(Saved data entries)
.....
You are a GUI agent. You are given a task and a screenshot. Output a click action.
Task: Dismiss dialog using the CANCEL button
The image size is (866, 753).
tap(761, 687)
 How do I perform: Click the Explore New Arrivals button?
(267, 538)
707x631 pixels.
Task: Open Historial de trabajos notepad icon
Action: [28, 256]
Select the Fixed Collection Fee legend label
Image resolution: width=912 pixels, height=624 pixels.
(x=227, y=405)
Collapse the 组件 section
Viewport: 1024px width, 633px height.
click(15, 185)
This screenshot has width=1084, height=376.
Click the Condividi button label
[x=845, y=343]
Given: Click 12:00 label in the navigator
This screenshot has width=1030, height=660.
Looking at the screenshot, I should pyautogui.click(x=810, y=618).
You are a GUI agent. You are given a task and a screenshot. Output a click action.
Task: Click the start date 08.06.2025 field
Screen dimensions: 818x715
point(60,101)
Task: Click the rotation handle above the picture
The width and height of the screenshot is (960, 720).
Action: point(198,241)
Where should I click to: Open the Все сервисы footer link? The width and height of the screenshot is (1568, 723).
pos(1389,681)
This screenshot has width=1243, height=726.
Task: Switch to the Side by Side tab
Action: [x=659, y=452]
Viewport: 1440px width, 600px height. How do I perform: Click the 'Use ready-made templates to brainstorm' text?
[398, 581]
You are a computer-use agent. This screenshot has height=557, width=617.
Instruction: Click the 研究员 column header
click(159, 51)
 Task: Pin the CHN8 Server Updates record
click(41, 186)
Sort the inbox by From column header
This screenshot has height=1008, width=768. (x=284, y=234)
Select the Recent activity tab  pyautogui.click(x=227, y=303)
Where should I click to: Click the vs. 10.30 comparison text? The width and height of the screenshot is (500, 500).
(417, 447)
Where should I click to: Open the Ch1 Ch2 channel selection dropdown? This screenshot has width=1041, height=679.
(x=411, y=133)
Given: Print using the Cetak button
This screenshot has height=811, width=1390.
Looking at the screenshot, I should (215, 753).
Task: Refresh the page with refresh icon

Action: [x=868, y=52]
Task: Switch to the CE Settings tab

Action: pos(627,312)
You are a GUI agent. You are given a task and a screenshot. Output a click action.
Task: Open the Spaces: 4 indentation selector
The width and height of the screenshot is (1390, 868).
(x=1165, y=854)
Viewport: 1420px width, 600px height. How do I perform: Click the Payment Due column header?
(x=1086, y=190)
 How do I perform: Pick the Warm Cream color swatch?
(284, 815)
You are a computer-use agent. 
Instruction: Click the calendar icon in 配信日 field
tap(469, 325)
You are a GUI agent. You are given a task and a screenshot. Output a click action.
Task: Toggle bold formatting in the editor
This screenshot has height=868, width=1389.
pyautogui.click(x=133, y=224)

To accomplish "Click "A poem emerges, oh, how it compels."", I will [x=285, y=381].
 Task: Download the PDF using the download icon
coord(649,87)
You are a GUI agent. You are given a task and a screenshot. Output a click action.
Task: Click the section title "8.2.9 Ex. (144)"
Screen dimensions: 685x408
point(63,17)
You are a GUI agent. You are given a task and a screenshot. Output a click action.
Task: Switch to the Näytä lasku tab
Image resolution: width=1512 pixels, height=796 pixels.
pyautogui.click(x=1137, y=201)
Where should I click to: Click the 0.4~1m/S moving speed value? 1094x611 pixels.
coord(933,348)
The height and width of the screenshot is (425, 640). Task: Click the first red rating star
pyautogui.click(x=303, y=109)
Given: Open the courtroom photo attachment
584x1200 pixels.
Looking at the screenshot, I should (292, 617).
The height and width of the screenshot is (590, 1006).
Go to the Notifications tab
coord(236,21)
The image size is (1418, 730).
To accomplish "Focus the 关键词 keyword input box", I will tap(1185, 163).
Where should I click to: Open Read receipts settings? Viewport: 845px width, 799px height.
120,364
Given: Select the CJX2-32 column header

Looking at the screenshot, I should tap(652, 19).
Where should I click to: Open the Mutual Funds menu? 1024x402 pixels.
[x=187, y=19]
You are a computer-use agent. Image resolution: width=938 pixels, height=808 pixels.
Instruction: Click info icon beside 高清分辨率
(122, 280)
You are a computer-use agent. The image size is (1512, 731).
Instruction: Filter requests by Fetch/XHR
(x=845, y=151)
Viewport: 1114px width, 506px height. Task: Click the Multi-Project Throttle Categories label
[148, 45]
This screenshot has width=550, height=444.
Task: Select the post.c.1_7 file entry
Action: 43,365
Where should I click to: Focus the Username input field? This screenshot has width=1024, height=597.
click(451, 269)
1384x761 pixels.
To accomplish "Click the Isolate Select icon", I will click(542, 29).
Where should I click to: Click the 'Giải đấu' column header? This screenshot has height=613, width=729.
.....
Assignment
All lines that contain the word "section" must be copied from the records above.

Solution for this exercise
Collapse the 组件 section
Task: Click the section title "8.2.9 Ex. (144)"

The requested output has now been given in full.